The authors emphasize that substantial, future research will be needed before these results can be put into clinical practice. Caveats, such as potential data bias towards European and North American populations and individuals of European ancestry within these groups, will also need to be addressed. On the one hand, the present database already includes some public dataset samples from different culture (e.g. China, Singapore, India), such as the "1000 Functional Connectomes Project" (FCP) [2] and the "Consortium for Reliability and Reproducibility" (CORR) [3] in which China participated or led. On the other hand, by providing these charts in an interactive, open-access format, it is expected that the database will continue to evolve to eliminate such bias.


Two projects led by Xi-Nian Zuo’s lab, "Chinese Color Nest Project: Growing up in China" (CCNP) [4] and "3R-Brain Consortium " (3R-BRAIN: https://github.com/zuoxinian/3R- BRAIN), participated in this large-scale team-based brain research, and contributed more than one thousand brain scan data.
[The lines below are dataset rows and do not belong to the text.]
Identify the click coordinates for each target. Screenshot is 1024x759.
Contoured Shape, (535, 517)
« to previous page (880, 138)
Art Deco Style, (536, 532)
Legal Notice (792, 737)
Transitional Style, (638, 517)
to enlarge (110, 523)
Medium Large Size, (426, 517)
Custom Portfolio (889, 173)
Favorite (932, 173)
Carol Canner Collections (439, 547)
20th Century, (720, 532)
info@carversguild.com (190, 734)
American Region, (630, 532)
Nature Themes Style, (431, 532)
Zuo lab is one of the pioneers to study human brain MRI charts, and is the first to use GAMLSS for the modeling of human brain charts across lifespan [5]. Based on the “measurement-cohort-theory” brain charts research [6,7], his team developed a reliable and valid statistical framework for the measurement of individual differences in brain and intelligence [8], constructed the CCNP cohort [9], found the differences in the brain development patterns between Chinese and American children [10], and revealed the shifting gradients of macroscale cortical organization from childhood to adolescence [11]. Currently, the team is keeping eyes on clinical translation of brain charts. Nature summarized this research on its website (Fig. 2) [12], and published an editorial [13] to emphasize that the contribution of open data authors should be recognized.
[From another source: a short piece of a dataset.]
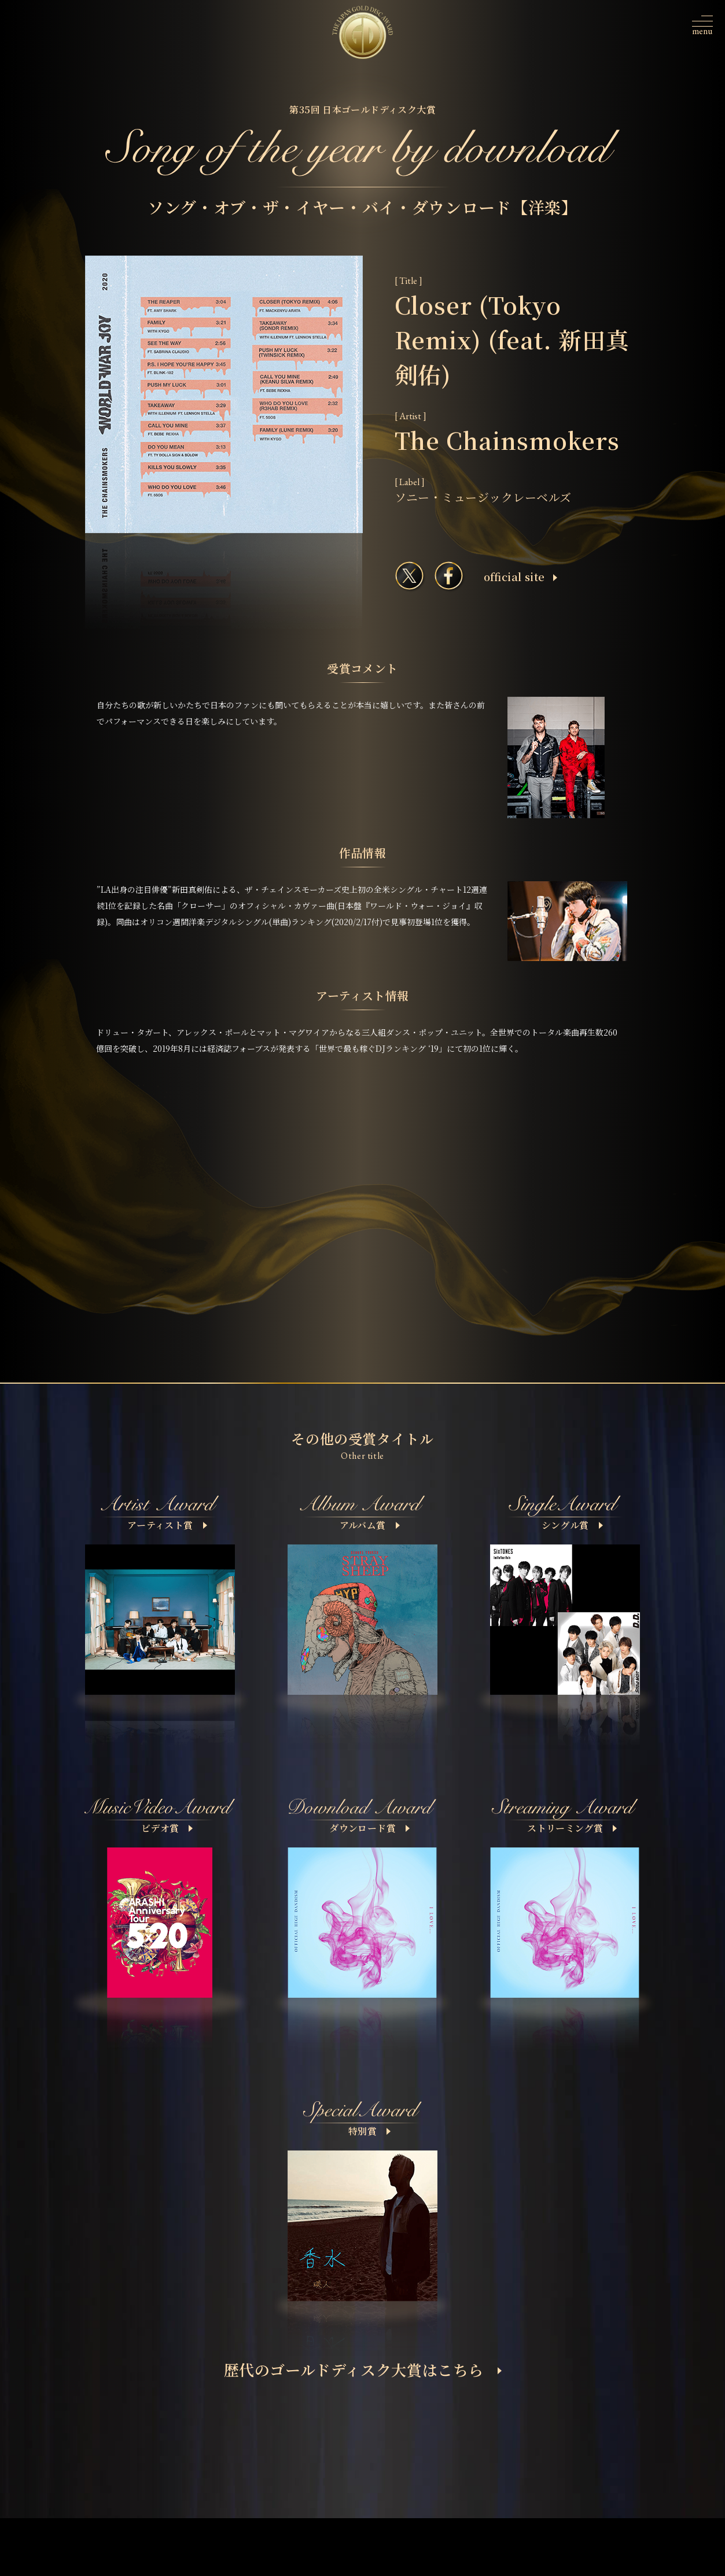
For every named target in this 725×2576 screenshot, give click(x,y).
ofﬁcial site (520, 576)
Fig. 2 The headline on the Nature website summarizes human brain development across lifespan


Dr. Ning Yang, Dr. Yin-Shan Wang and Prof. Xi-Nian Zuo from the state key laboratory of cognitive neuroscience and learning, Beijing Normal University are co-authors of this article. 3R-Brain and CCNP are consortium co-authors. The building and development of CCNP and 3R-Brain have been supported by funds and institutes including the Ministry of Science and Technology of China, National Natural science Foundation of China, National Basic Science Data Center, Chinese Academy of Sciences, Beijing Municipal Science & Technology Commission, Beijing Normal University.


References

[1] Brain charts for the human lifespan (2022) Nature, 604:525–533.

[2] Toward discovery science of human brain function (2010) PNAS, 107:4734-9.

[3] An open science resource for establishing reliability and reproducibility infunctional connectomics (2014) Scientific Data, 1:140049.

[4] Chinese Color Nest Project: Growing up in China (2017) Chinese Science Bulletin, 62:3008-22.

[5] A Connectome Computation System for discovery science of brain (2015) Science Bulletin, 60:86-95.

[6] Human connectomics across the life span (2017) Trends in Cognitive Sciences, 21:32-42.

[7] Neuroimaging brain growth charts: A road to mental health (2021) Psychoradiology, 1:272-86.

[8] Harnessing reliability for neuroscience research (2019) Nature Human Behaviour, 3:768-71.

[9] Chinese Color Nest Project: An accelerated longitudinal brain-mind cohort (2021) Developmental Cognitive Neuroscience, 52:101020.

[10] Charting brain growth in tandem with brain templates at school age (2020) Science Bulletin, 65:1924-34.

[11] Shifting gradients of macroscale cortical organization mark the transition from childhood to adolescence (2021) PNAS, 118:e2024448118.

[12] Your brain expands and shrinks over time — these charts show how (2022) Nature, doi: 10.1038/d41586-022-00971-1.

[13] Editorial: Time to recognize authorship of open data (2022) Nature, doi:10.1038/d41586-022-00921-x.